So, Rob (Nerdy by Nature talent) invited me to join a D & D campaign for the first time. He’s played it many times before and his better half has dabbled. The DM, well, he’s been playing since University. I; however, am super new at this.
By this point, we’ve been playing when schedules permit. It’s been about half a year into 5e so far. We’re at level 3 and we just went back to the “cave.” Again. One character has been taken away (by a new “friend”) to get resurrected, while half of our crew is naive and overly proud.
My character, the Human Barbarian, was so fun to set into “Rage” with. As well, I was going to unleash the “Wolf” Totem to help my campaign colleagues to get an advantage on attack roles. Level 3 was just starting to get good.
We’re clearing out the cave for a third time (I believe), and we’re taking out “squishy” cobalt three at a time (thanks, Rob, for that Flurry of Blows attack). We have a few clerics, myself, a gnome, and one more (breaking out the new card – sorry). I think the team feels as if we’re supposed to clear out the cave, so that’s what we do. We back out of a cobalt training room and loop around some stairs. Eventually, we find a dark stairwell.

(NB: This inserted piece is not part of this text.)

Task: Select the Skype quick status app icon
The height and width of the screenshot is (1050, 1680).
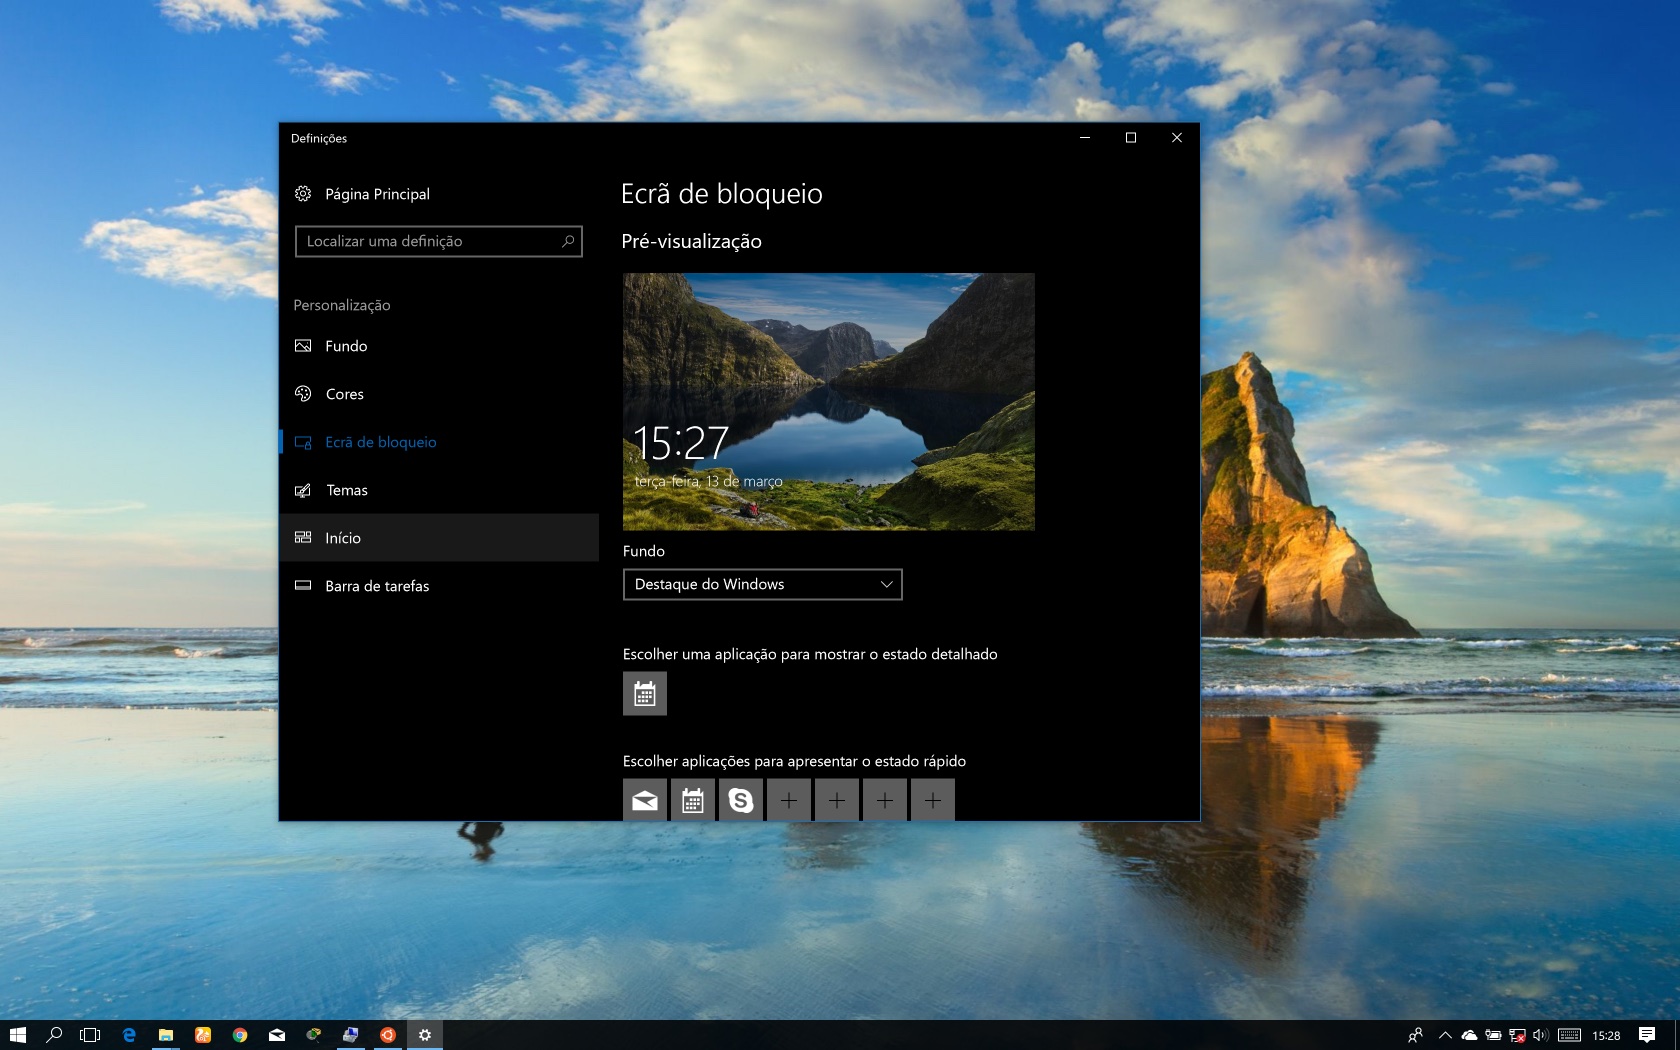Action: coord(741,801)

What could go wrong?
Dragon eggs?! Oh, no. We fought a dragon before (nearly died the first time). NO. This can’t be good. So, we devise a plan to do some smash-y, smash-y to the eggs. Roll these massive, three foot round eggs over the edge and into the pit. Repeat one more time.
What — is that noise?
DM: Nature check.. (continues to make gargling / monster-y type noises.)
15… (Passed. Phew.)
DM: Roper. This is one you don’t want to f*** with. (We later find out that this creature has a 50 foot range, unlimited tentacles, minimum damage is beyond our max HP, and you need to roll at least a “20” to hit).

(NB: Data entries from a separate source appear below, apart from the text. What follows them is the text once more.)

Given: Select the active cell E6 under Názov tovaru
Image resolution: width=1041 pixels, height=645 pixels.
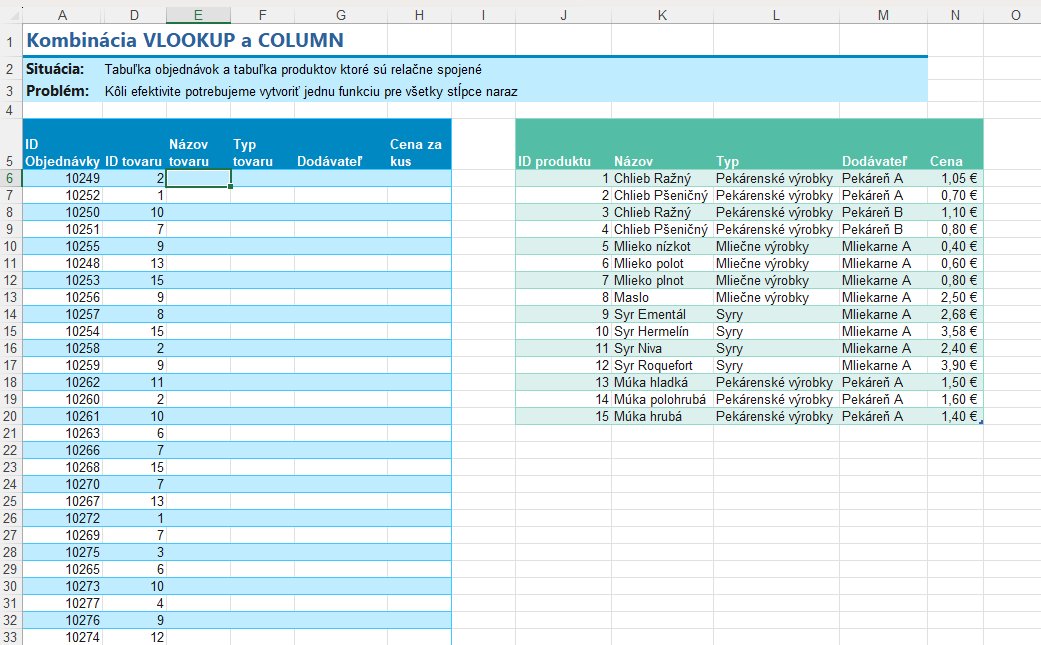Looking at the screenshot, I should 198,178.
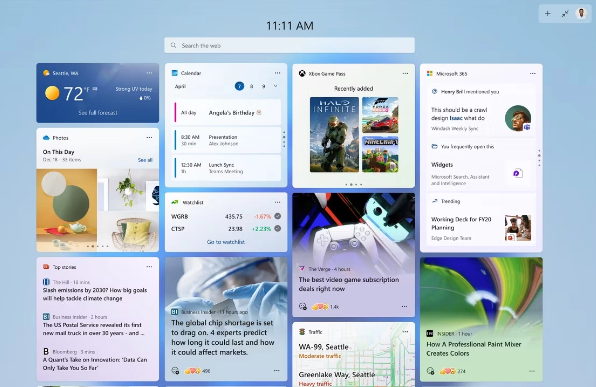Viewport: 596px width, 387px height.
Task: Open Top stories widget options menu
Action: 149,267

We did a lot of chattering about the eggs. We played on a Sunday. We did the pot luck thing. We’re all a few beers in. No one’s acting quickly.
We don’t speak primordial and the Roper is climbing. I’m not one for waiting. So, I poke “the bear.”
I pipe up, amongst this chatter. Is no one running? Are we doing this? “Just shoot the damn egg. He’s coming.”
We panic (due to the lack of attention currently involved). Nikki turns on some fireball magic, and the last egg explodes — all over the Roper.
He’s pissed and he’s coming for us. S***, s***, holy s****. Needless to say, it doesn’t take long before I’m in the pit with a cleric and soon to be a nice snack for Mr. Roper. Soon, most of us died – except, Rob. He took his character way up the stairs to hide like we all should have in the first place.
The positive? We get to change up our characters, change to another campaign later in the 5e book, and switch up the DM (because we can).
Underdark, here we come. Only, this time I’m working on a Half Orc Barbarian with Berserk capabilities. Muahahahaha – It’s on, bad guys!